Ketiga, sistem suara terbanyak akan mendekatkan caleg terpilih dengan konstituennya. Konstituen dapat lebih mudah melakukan komunikasi dan menyuarakan aspirasi serta kepentingannya untuk diperjuangkan oleh anggota Dewan menjadi kebijakan negara dan direalisasikan dalam bentuk program-program di masyarakat.

“Dengan kata lain tentu juga akan semakin mendekatkan parpol dengan rakyat yang diwakilinya di lembaga legislatif melalui caleg terpilih. Hal ini sama sekali tidak mengganggu atau mendegradasi kedaulatan parpol dalam sistem demokrasi sebab caleg terpilih itu dicalonkan oleh parpol. Justru sebaliknya, malah akan semakin memperkuat kehadiran dan eksistensi parpol di tengah-tengah masyarakat,” jelas mantan anggota Pansus RUU Pemilu tersebut.

Keempat, sistem suara terbanyak lebih bersifat adil dibanding sistem nomor urut. Siapa caleg yang bekerja lebih keras di dapil (daerah pemilihan) tentu akan mendapatkan suara lebih banyak. Memilih orang dalam pemilu adalah salah satu tonggak penting membangun kedaulatan rakyat. Rakyat menentukan sendiri siapa yang akan mewakili dirinya untuk memperjuangkan aspirasi dan kepentingannya di lembaga legislatif sebagai Wakil Rakyat.

“Jika memakai sistem nomor urut, suara rakyat yang memilih caleg tidak penting dan tidak dihitung karena meskipun nomor urut satu kalah suara dengan caleg di nomor bawahnya, maka yang duduk di lembaga legislatif bukan caleg yang memperoleh suara terbanyak. Praktik ini bukan demi menjaga kedaulatan parpol, tetapi lebih pada hegemoni parpol yang mengelabui nilai kedaulatan rakyat di pemilu,” kata Yoga.

Kelima, tidak ada jaminan dan ukuran akademis bahwa sistem proporsional daftar tertutup berdasarkan nomor urut akan mengurangi dan atau menghilangkan praktik politik uang (money politic) dibandingkan sistem proporsional daftar terbuka berdasarkan suara terbanyak. Praktik money politic itu bukan soal apa sistem pemilunya, tetapi karena soal kesulitan ekonomi rakyat, kesadaran politik rakyat dalam memaknai pemilu, pengawasan pelaksanaan pemilu oleh Bawaslu, lembaga pemantau, maupun oleh partisipasi masyarakat, serta penegakan aturan pemilu.
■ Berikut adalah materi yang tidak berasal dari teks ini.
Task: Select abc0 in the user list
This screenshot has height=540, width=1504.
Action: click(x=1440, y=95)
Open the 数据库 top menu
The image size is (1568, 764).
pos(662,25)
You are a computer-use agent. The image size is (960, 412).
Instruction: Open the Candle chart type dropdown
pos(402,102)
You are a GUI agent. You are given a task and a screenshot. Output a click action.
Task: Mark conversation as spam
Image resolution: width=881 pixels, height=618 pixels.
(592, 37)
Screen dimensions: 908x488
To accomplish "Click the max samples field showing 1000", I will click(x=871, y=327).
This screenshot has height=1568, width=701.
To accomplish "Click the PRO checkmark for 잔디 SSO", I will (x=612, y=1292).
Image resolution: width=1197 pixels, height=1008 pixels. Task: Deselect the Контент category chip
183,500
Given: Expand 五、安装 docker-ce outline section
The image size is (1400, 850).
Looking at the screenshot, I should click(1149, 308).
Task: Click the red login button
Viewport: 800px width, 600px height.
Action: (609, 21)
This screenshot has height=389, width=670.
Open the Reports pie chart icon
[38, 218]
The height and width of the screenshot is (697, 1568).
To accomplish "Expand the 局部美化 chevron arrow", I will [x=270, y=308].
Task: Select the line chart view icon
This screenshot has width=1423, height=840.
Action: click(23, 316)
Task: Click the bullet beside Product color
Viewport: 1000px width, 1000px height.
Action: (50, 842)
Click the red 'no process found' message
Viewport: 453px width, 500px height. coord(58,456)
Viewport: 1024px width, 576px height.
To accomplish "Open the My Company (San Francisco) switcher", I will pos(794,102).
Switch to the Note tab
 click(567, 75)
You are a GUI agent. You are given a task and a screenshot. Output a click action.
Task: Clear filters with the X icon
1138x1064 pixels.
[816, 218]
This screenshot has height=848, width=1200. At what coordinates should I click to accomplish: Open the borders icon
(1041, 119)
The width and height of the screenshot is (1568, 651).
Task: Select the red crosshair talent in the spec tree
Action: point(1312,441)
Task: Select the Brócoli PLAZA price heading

Juru Bicara DPP PAN menambahkan, partainya tidak bermaksud mempengaruhi mekanisme sidang majelis hakim konstitusi. Dia menegaskan, PAN menghormati mekanisme di internal Mahkamah Konstitusi (MK).

“PAN hanya mengingatkan bahwa MK mengabulkan gugatan untuk menerapkan sistem pemilu proposional daftar terbuka karena di putusan MK menyatakan sistem penetapan anggota legislatif berdasarkan nomor urut bertentangan dengan prinsip kedaulatan rakyat yang dijamin konstitusi. Hal tersebut merupakan pelanggaran atas kedaulatan rakyat, jika kehendak rakyat yang tergambar dari pilihan mereka tidak diindahkan dalam penetapan anggota legislatif,” jelasnya.

Yoga menambahkan, dasar filosofi dari setiap pemilihan atas orang untuk menentukan pemenang adalah berdasarkan suara terbanyak. Oleh karena itu memberlakukan sistem nomor urut berarti memasung hak suara rakyat untuk memilih sesuai pilihannya. Selain itu, sistem nomor urut telah mengabaikan tingkat legitimasi politik calon terpilih. Begitulah salah satu kutipan amar putusan MK Nomor 22-24/PUU-VI/2008.

“Akhirnya, semua berpulang kepada MK. Apakah tetap konsisten dengan putusan MK tersebut atau ada alasan lain,” pungkasnya.